Like their cognate miRNAs, we also observe significantly low polymorphism levels at the miRNA binding sites relative to background polymorphism, with mean nucleotide diversity equal to 0.0005 ± 0.0003 (Wilcoxon rank sum test; P < 0.0001). Only two binding sites of the 52 we studied—in the AUXIN SIGNALING F-BOX1 (AFB1) and TARGET OF EAT3 (TOE3) genes—are polymorphic (Fig. 1). The AFB1 binding site, which is targeted by miR393, has a single SNP segregating at 12% frequency (in the Edi-0, Ga-0, and Ll-0 accessions). The AFB1 minor allele converts a miRNA-mRNA match position to a mismatch position relative to the major allele (Fig. 1). TOE3 is targeted by miR172 and this binding site has a 7-bp deletion and an SNP that cosegregate at 4% frequency in our sample (found in the Gy-0 accession). The TOE3 binding site deletion, however, is partially recovered in the mRNA due to upstream sequence similarity, resulting in only a single base-pair deletion and a SNP in the mature transcript (Fig. 1). Although the low-frequency TOE3 polymorphisms are derived mutations, the derived mutation at AFB1 is the common SNP allele. Nucleotide divergence at target binding sites is K = 0.003 ± 0.002, which is significantly lower than the genome-wide average (Wilcoxon rank sum test; P < 0.0001). Only one binding site—in AUXIN RESPONSE FACTOR10 (ARF10), which is targeted by miR160—exhibits a fixed sequence difference between species. This substitution occurs at a mismatch position in the miRNA-mRNA pairing sequence (Fig. 3).
Levels of nucleotide variation were also reduced at miRNA binding sites relative to their flanking sequences (mean θ = 0.0028 ± 0.0005 and 0.0033 ± 0.0005 for upstream and downstream flanking sequences, respectively; see Fig. 4).

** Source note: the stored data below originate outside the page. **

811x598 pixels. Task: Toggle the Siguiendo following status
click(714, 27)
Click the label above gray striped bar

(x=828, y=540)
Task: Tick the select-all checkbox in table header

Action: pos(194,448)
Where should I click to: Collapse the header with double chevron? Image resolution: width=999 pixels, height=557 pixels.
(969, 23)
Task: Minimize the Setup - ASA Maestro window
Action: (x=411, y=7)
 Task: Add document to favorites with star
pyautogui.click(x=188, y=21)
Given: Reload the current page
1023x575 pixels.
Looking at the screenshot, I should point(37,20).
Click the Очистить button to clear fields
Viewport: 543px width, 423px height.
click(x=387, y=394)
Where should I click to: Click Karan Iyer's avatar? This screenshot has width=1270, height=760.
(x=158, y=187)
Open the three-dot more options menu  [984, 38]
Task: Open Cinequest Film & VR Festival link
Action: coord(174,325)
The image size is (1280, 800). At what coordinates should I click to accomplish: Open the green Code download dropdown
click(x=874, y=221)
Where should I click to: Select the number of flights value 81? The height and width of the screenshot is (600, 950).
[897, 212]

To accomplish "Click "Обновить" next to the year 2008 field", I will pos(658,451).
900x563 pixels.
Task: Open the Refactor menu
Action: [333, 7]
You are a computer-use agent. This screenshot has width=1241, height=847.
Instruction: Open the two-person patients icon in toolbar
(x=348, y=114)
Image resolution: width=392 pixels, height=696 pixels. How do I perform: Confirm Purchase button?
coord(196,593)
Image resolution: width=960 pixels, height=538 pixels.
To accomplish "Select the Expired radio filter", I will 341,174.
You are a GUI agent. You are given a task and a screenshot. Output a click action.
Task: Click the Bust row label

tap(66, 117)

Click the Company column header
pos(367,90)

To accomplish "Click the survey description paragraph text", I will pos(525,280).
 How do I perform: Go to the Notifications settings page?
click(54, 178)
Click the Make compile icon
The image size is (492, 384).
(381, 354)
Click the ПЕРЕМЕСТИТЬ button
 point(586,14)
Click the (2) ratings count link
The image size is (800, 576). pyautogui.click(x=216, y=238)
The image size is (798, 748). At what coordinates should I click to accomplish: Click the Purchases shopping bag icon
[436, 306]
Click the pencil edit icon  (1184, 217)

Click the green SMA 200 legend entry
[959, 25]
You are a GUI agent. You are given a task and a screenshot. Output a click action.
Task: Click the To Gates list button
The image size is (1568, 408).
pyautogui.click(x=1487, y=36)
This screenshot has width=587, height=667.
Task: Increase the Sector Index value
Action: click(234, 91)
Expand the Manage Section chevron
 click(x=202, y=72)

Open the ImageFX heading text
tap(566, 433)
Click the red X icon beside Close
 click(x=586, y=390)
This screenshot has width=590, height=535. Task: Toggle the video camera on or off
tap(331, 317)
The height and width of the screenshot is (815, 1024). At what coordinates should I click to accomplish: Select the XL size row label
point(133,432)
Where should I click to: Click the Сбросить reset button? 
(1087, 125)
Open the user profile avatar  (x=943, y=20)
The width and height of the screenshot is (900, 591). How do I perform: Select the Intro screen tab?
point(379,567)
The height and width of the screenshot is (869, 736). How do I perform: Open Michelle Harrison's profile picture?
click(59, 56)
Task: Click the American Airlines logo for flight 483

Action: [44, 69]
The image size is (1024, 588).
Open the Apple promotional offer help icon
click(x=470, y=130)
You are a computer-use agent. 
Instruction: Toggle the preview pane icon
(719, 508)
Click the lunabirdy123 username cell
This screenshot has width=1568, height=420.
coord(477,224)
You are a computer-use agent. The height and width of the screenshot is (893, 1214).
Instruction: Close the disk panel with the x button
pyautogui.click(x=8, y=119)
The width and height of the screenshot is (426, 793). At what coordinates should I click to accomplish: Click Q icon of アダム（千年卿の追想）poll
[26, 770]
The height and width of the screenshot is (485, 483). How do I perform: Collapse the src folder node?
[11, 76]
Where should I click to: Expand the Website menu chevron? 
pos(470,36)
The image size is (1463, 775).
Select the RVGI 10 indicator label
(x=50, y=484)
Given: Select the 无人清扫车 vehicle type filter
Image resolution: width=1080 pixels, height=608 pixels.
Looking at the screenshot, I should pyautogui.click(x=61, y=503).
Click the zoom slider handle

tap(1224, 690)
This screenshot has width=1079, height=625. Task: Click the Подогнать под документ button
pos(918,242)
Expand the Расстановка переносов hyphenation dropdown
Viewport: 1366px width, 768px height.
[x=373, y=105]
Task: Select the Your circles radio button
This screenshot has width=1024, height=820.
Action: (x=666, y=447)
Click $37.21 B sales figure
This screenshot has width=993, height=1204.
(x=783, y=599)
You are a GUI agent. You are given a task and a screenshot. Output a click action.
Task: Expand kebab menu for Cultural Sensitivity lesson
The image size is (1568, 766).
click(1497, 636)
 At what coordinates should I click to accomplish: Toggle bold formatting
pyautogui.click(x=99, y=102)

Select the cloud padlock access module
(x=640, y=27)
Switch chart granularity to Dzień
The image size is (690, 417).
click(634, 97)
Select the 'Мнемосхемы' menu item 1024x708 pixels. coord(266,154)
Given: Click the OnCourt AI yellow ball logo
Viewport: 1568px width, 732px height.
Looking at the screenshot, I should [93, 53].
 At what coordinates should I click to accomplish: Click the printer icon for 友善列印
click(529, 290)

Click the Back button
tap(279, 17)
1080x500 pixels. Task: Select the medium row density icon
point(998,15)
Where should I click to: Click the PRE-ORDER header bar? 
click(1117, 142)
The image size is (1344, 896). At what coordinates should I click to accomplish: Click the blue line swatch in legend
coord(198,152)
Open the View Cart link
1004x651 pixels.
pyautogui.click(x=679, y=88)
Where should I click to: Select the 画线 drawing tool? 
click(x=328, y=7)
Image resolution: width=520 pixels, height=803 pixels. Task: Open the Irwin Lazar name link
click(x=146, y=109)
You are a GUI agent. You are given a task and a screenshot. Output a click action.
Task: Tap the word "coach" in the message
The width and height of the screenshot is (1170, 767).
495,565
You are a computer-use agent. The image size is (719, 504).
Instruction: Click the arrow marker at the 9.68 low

These flanking nucleotide diversity values are low in comparison to data surrounding mature miRNAs, and are likely due to the location of many of these binding sites in coding exons. To correct for this, we also calculated silent site nucleotide diversity (θsilent) for miRNA binding sites and their flanking sequences. These estimates (θsilent = 0.0015 ± 0.0007, 0.0069 ± 0.0026, and 0.0053 ± 0.0009 for miRNA binding sites, upstream sequence, and downstream sequence, respectively) are higher than those for uncorrected nucleotide diversity estimates. The relative levels of variation across the site classes remain similar to uncorrected values, however, because nucleotide diversity at the binding sites is still much lower than at flanking sites. Additionally, divergence was much lower at binding sites than at upstream (K = 0.062 ± 0.005) or downstream (K = 0.067 ± 0.001) sites (Fig. 4).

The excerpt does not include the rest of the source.